### EXERCISE DETAILS
Find the lines holding the string "computer" in the data, then copy all of them.

### Records from a collection

"""

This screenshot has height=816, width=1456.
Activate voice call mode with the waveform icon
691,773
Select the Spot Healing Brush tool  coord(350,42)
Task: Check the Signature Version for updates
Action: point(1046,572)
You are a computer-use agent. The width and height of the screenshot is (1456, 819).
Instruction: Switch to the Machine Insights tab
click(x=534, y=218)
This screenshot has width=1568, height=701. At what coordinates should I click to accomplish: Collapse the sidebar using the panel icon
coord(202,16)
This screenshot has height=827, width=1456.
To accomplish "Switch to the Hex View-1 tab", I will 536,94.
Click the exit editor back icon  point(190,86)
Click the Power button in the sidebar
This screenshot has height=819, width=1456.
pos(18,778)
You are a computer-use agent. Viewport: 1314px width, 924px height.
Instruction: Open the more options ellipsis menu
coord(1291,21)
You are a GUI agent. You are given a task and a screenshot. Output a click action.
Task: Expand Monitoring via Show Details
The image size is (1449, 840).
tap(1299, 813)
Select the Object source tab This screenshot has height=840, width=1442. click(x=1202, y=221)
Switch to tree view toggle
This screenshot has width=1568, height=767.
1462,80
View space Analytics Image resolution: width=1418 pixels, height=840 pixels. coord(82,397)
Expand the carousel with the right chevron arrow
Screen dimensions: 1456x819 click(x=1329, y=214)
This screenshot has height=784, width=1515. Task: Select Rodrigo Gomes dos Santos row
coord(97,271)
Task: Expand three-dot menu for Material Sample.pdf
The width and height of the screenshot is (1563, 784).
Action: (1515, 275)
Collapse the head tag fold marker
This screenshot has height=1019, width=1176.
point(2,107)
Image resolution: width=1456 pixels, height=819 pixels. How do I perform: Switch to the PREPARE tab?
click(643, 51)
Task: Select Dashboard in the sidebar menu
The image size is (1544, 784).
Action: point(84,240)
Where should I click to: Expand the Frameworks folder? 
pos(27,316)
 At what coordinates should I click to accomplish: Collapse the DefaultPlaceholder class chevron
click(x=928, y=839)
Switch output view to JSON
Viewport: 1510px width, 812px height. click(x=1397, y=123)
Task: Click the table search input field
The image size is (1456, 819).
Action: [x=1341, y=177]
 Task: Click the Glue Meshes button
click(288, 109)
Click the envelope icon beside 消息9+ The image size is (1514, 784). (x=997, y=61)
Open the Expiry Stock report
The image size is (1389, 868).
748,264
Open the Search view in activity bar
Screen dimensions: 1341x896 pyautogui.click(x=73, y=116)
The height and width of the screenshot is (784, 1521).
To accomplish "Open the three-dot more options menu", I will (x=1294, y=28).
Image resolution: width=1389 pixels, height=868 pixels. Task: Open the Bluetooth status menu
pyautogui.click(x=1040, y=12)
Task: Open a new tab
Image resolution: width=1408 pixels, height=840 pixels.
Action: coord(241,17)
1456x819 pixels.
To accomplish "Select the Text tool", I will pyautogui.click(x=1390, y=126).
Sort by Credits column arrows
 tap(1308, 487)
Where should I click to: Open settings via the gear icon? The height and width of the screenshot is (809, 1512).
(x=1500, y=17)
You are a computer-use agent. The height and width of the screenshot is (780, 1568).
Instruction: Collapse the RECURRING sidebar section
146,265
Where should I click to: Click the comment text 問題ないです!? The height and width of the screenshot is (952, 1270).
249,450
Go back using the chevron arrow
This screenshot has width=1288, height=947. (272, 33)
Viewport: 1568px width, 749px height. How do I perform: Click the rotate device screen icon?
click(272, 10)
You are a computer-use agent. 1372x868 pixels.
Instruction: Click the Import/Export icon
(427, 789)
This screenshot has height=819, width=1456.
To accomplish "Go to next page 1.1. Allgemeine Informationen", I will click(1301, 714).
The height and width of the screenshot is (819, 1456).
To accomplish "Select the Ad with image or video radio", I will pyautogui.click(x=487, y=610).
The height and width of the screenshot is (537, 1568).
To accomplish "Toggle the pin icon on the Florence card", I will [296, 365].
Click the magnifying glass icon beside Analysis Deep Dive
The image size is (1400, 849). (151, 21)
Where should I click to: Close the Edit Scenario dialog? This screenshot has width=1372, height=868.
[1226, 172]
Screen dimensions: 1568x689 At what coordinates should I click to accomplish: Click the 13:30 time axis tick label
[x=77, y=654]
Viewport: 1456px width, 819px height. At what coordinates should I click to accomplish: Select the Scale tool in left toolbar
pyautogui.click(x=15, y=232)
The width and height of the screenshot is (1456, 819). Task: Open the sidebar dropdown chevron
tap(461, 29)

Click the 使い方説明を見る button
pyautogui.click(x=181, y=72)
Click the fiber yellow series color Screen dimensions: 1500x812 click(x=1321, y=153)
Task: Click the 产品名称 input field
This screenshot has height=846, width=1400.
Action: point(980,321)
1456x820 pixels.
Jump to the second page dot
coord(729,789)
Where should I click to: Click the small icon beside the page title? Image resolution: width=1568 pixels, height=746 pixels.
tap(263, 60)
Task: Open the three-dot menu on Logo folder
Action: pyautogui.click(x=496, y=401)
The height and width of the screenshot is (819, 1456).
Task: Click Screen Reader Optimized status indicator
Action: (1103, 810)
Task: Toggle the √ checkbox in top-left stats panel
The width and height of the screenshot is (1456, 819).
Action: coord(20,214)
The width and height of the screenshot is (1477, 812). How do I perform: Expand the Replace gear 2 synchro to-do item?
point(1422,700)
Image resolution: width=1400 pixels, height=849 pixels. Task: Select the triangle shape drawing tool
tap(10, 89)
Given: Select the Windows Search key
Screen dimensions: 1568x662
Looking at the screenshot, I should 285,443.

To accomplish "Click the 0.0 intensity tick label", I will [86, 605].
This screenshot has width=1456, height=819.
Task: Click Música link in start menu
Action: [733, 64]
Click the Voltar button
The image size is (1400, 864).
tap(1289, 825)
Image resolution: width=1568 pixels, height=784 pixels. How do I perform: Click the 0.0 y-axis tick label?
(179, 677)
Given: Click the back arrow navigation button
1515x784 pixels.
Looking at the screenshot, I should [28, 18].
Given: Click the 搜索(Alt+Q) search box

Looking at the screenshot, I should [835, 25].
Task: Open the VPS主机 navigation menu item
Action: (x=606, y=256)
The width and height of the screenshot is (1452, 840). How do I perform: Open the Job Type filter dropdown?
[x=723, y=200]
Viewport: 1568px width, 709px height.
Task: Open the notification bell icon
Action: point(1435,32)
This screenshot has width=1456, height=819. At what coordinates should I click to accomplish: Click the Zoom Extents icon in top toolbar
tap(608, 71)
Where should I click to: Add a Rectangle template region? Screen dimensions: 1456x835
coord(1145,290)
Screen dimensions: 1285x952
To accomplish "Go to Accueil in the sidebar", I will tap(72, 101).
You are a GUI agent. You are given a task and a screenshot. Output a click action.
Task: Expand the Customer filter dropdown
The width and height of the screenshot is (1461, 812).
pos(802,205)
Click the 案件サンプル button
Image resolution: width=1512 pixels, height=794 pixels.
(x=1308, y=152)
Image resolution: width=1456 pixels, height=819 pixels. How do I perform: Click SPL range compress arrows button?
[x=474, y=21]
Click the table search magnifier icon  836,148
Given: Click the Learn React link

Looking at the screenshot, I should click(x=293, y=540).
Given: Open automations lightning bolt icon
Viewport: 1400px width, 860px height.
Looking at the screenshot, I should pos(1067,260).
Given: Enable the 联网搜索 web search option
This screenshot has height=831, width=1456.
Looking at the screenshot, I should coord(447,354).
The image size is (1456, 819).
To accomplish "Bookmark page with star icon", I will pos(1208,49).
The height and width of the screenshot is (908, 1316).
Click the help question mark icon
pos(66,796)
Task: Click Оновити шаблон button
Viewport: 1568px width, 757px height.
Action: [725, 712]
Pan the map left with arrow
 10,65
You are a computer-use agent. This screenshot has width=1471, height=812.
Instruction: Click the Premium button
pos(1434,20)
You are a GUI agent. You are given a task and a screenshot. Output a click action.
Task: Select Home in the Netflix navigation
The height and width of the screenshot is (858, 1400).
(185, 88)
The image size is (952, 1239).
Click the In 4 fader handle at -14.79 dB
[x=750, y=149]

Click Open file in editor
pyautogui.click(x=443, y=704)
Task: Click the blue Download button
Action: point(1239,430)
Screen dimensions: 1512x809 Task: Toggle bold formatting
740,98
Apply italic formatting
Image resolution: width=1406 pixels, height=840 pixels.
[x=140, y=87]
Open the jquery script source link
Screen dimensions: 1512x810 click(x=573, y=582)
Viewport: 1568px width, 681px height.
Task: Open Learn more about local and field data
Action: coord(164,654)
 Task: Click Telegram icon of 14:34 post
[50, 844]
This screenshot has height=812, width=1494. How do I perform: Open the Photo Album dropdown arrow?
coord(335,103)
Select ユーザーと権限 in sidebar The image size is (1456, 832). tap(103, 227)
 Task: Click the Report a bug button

"""

### SOLUTION TO THIS TASK
You are a computer-use agent. The width and height of the screenshot is (1456, 819).
You are a computer-use agent. Viewport: 1314px width, 924px height.
You are a computer-use agent. The height and width of the screenshot is (780, 1568).
You are a computer-use agent. 1372x868 pixels.
You are a computer-use agent. This screenshot has width=1471, height=812.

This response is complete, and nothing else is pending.